Review Summary: Expectations well met.
Can Bardd’s debut honestly feels like yesterday. There’s a freshness that comes to listening to this one man act, presenting a whimsical feeling of rushed music and outweighed talent.
Nature Stays Silent did indeed give birth to greatness only to be shadowed by an imperfect display of production that in normal circumstances, would have taken years to rework. Thankfully, the sophomore (a year later) works in quick labour starting its listener up the alps again bolstered by a well-rounded atmosphere and a production to match.
The Last Rain is also a more concise listen, limiting its landscape of sounds to five tracks that fall short of an hour long affair but remains multidimensional in creation. Ethereal cleans bleed into harsh black metal rasps and incinerating furor. For a single manned enterprise, Can Bardd makes the most of its layering before wrapping each element in both minimalist and lush synth works. Everything returns to Malo’s grasp on atmospheric nuance.
The Last Rain is as much glacial ice as it is dense forestry and glowing ember.
The typical stereotype that derives itself from this style of metal loses some of its trance as the opening notes of “Between Hope and Reality” ascend into clean harmony and when Malo takes breathe, we carry that anticipation into the rest of the record, giving deathly weight to the furor behind his black metal explosion. It’s at the closing moments of the album’s opening track that listeners will realise they are being gently immersed into this vast landscape of pragmatic poise. The climes that dance through “Celestial Horizon” completes the process, enveloping the listener completely. It’s Can Bardd’s overwhelming sense of musical awareness that pushes “Celestial Horizon” to the utmost limits of the genre. Full folk compositions meet the purist of black metal stereotypes, hinting at progressive doom and ritualistic nuance. The track itself reinforces the continuity and central themes that Can Bardd uses at its core and lifts the music to the lofty realms of its forebears. An understatement of sorts when we consider this is but a sophomore effort.
At times,
The Last Rain makes headway in the same areas that acts like Saor, Caladan Brood, Summoning and Panopticon; trailing along the well worn footpaths of experience, occasionally steering themselves off the beaten path and into the brisk unknowns of atmospheric black metal. The ample tinkering found throughout the completely ambient “Fog Of War” gives shelter to those overwhelmed by the intricacies that come before and after. It makes for interesting listening, like a musical journey not unsimilar to the whispers that creep around a shadowy bend inviting you past the peril of a cliff face only to be met with good company and potent mead that in turn prevents any introspective plagiarism of similar acts but gives voice fully to Malo Civelli’s aura of sonic majesty.
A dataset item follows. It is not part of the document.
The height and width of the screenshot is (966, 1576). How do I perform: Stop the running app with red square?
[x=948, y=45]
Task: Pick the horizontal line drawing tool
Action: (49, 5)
The Last Rain is nothing short of an ambitious listen, taking every listenable feature of a folk-laced, atmospheric black metal band and transcending what one man should be capable of while fixing the mixing and production values that hobbled the debut only helped set the bar in a loftier position where it seems the likes of only Andy Marshall and now Malo Civelli can reach. The
rains are falling, to the benefit of music fans everywhere.